Les zones humides

Le terme de zone humide regroupe une grande diversité de milieux dont la caractéristique commune est la présence temporaire ou permanente d’eau (prairie humide, lône, tourbière, bord de cours d’eau….). Ces zones, potentiellement exploitées, constituent une transition entre les milieux aquatiques et terrestres et abritent ainsi une grande diversité d’espèces animales ou végétales.

Les zones humides ont un rôle majeur dans la réduction des inondations et des sécheresses à l’échelle d’un bassin versant. La nature de leur sol permet un stockage temporaire de l’eau lors des fortes pluies et une restitution régulière assurant le maintien des niveaux d’eau dans les nappes et rivières lors des périodes sèches. Cette fonction « d’éponge » est donc essentielle dans la gestion des crues, des phénomènes de ruissellement, des sécheresses. Cette atténuation des variations de débits des cours d’eau lors des épisodes pluvieux d’importance limite fortement la compétence érosive de l’eau sur les berges responsable de nombreux dégâts.

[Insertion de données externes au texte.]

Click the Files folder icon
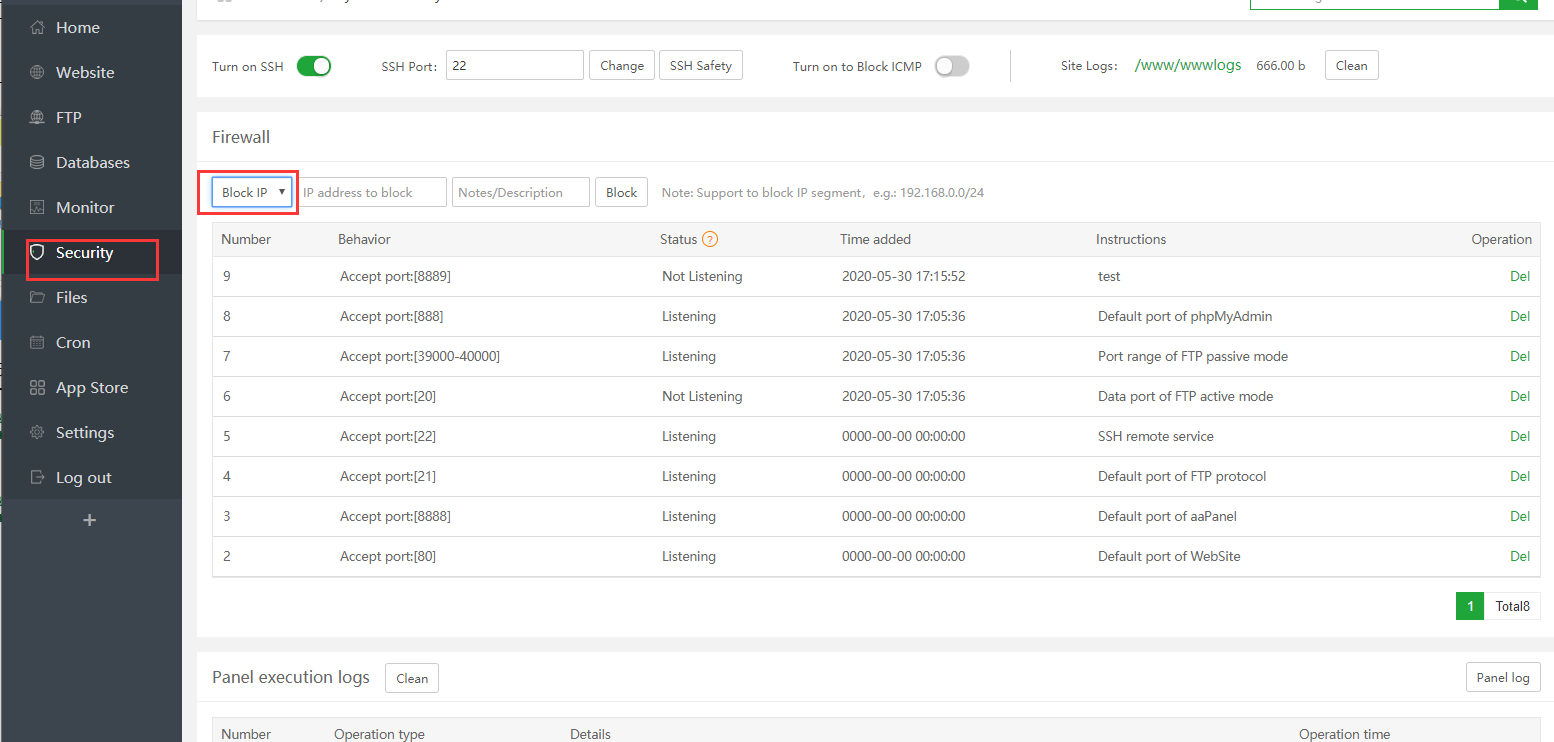 point(37,298)
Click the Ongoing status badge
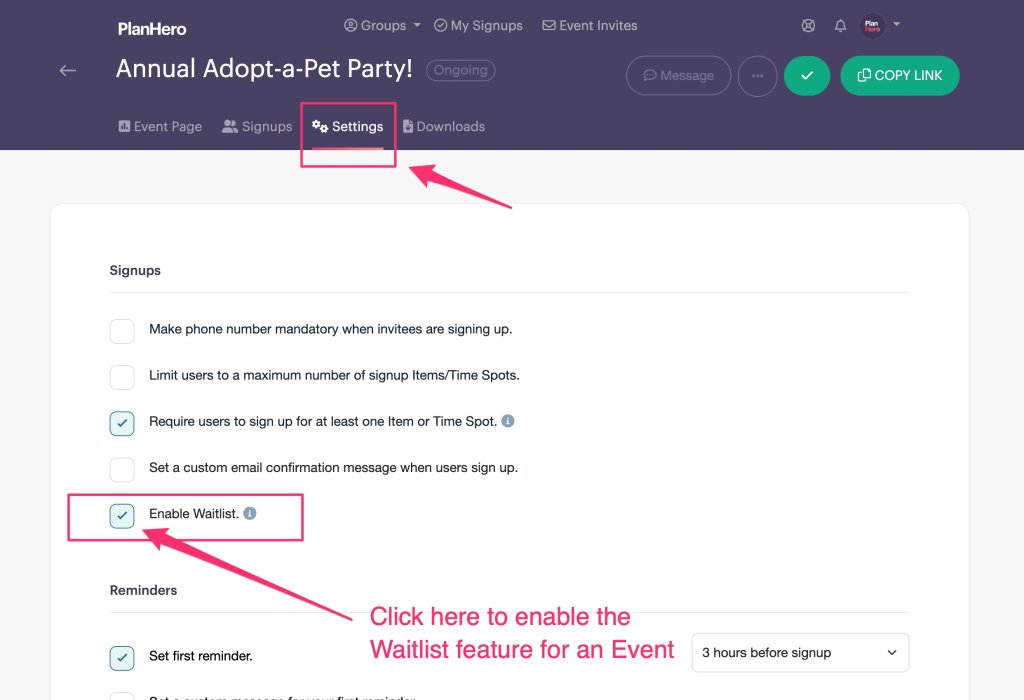This screenshot has width=1024, height=700. point(460,70)
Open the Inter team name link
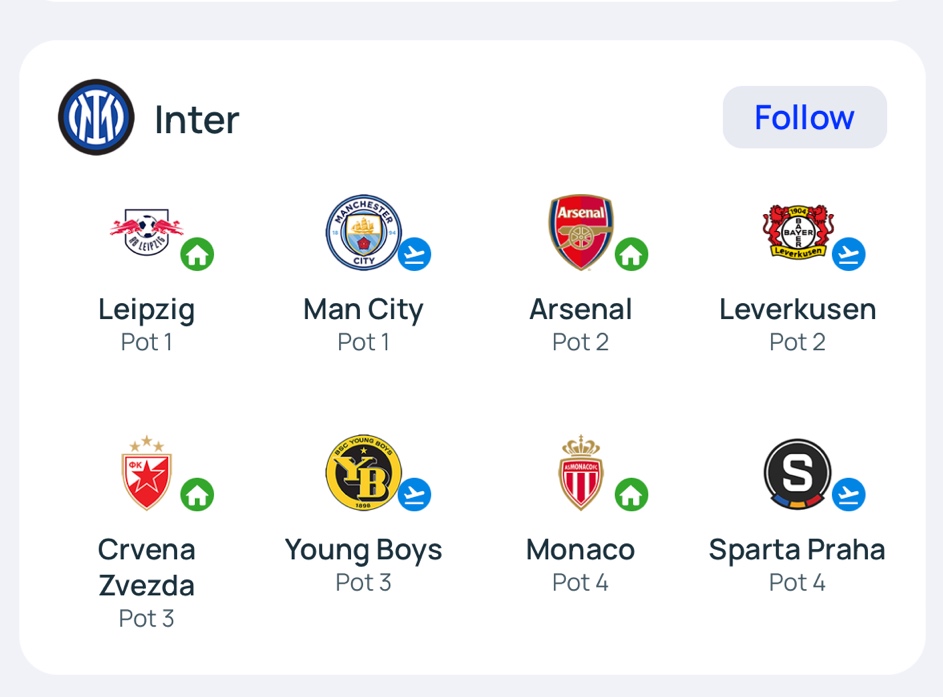This screenshot has width=943, height=697. pyautogui.click(x=197, y=120)
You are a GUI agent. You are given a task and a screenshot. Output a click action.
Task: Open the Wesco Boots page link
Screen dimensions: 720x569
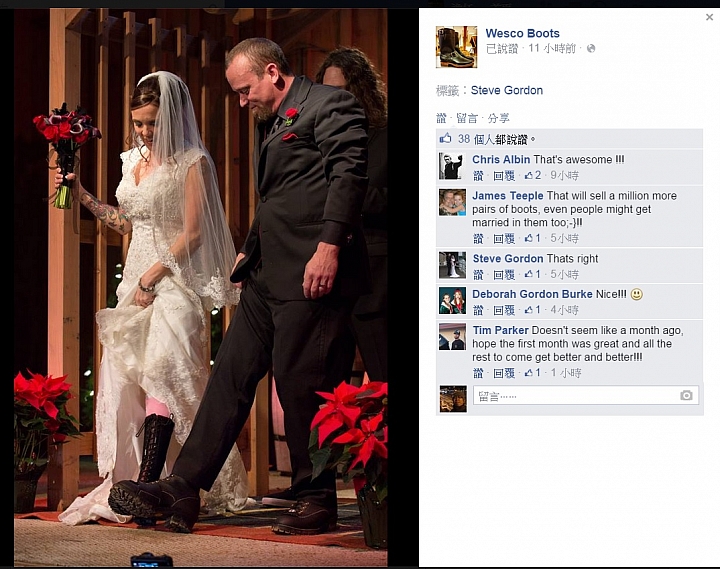pos(523,34)
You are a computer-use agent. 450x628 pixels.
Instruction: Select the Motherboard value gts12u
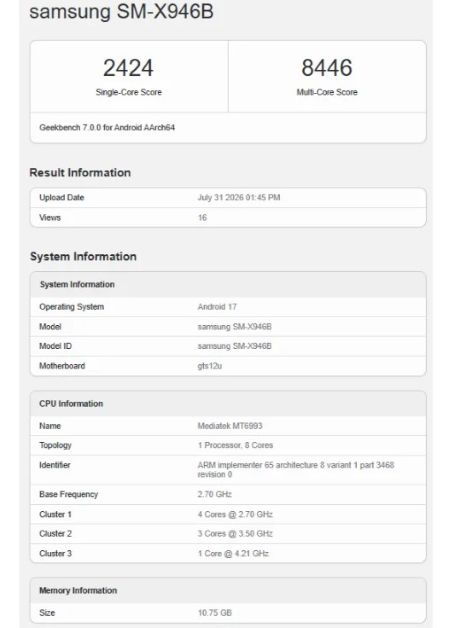click(210, 366)
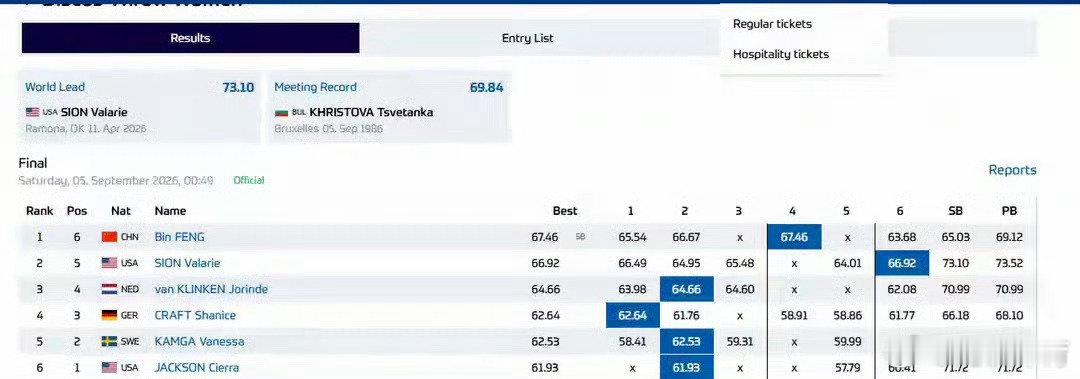Open the Entry List tab
The width and height of the screenshot is (1080, 379).
[527, 39]
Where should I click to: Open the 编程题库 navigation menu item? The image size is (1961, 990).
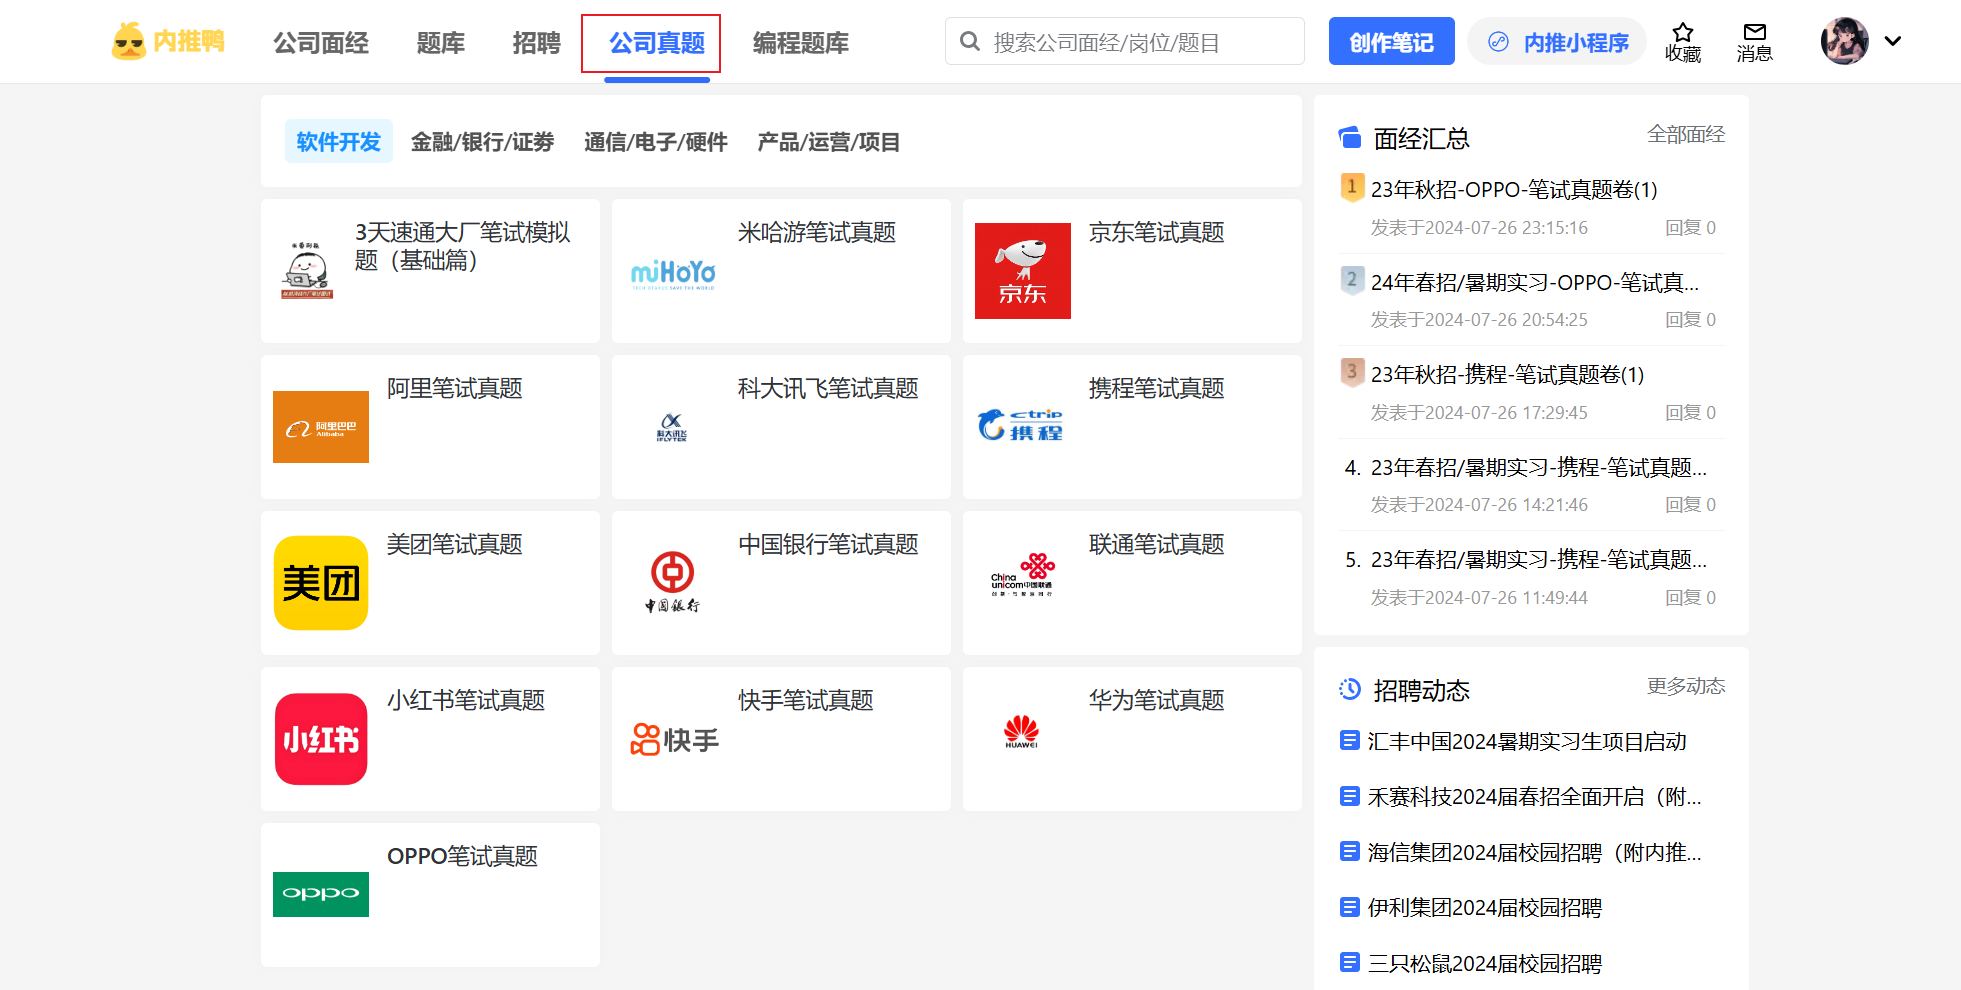(800, 43)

Les zones humides abritent une importante biodiversité, avec des espèces et des milieux rares et protégés (Flore, amphibiens, papillons,…). La position d’interface entre l’eau et la terre des zones humides engendre non seulement la présence d’espèces associées à ces deux éléments mais aussi d’espèces caractéristiques des zones humides.

Les zones humides contribuent à l’épuration de l’eau. Par leur capacité à retenir les matières en suspension et, sous l’action des bactéries spécialisées, à transformer les nutriments (phosphore, azote) et les pesticides transportés par les eaux de surface, les zones humides contribuent activement à filtrer les eaux et ainsi à améliorer la qualité des rivières et des nappes.

Les zones humides possèdent aussi une valeur économique puisqu’elles peuvent être le support d’activités d’élevage extensif, de production fourragère. De nombreux loisirs (chasse, pêche, randonnée, découverte nature…) peuvent s’y pratiquer et servir de base à une activité touristique.

Si la rente économique directe des zones humides reste modérée, l’effet cumulatif de leur dégradation peut fortement accroître les coûts pour la collectivité notamment en termes de traitement de la pollution, de protection contre les inondations, de gestion des étiages, de travaux de restauration d’habitats et d’espèces

Cependant, les zones humides tendent à disparaître d’une part à cause de l’étalement des surfaces urbanisées et d’autre part par drainage et remblaiement. En effet, la forte présence d’eau dans le sol des zones humides limitent les potentialités de culture et de mécanisation. Le drainage est employé afin d’accélérer la circulation de l’eau dans le sol et donc de limiter le temps de stockage.